Dihubungi secara terpisah, Dewan Penasehat Himpunan Penyewa Pusat Perbelanjaan Indonesia (Hippindo) Tutum Rahanta mengatakan, larangan mudik justru membuat transaksi masyarakat di tenant-tenant mal menurun dibandingkan sebelum pandemi COVID-19. Pasalnya, dengan larangan mudik maka masyarakat tidak berbelanja oleh-oleh untuk dibawa ke kampung halaman, dan mengurangi jumlah pakaian baru yang akan dibeli.

"Memang terhalang oleh larangan mudik, pasti terdampak. Kalau mudik kan Anda harus bawa oleh-oleh, kalau sekarang nggak, ya sudah kirim uang saja. Toh nggak ada perayaan barengan, sehingga baju yang biasanya beli 3 pasang, sekarang 1 pasang saja," papar Tutum kepada detikcom.

Meski begitu, transaksi di tenant-tenant mal selama bulan Puasa dan Lebaran tetap meningkat jika dibandingkan bulan-bulan sebelumnya.
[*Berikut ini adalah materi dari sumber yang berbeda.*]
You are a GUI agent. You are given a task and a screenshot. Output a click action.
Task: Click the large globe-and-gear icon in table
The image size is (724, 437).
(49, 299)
Bahkan, menurutnya transaksi yang dicetak pada bulan Puasa dan menjelang Lebaran paling tinggi selama pandemi COVID-19.

"Selama pandemi sampai sekarang ini adalah puncak tertinggi. Berarti dari PSBB pertama, sampai PSBB transisi saat pusat belanja boleh buka, PPKM Mikro. Sejak Januari 2021 ini perbaikan terus sampai sekarang. Nah, sekarang ini kan momen puasa-Lebaran, seasonal. Dan tahun ini toko-toko non esensial kan tidak dilarang buka, kalau tahun lalu kan dilarang, yang boleh buka hanya esensial seperti supermarket dan farmasi," pungkas Tutum.

Simak juga 'Buka-bukaan Anies soal Larangan Mudik Hingga Kerumunan Tanah Abang':

[Gambas:Video 20detik]



(vdl/dna)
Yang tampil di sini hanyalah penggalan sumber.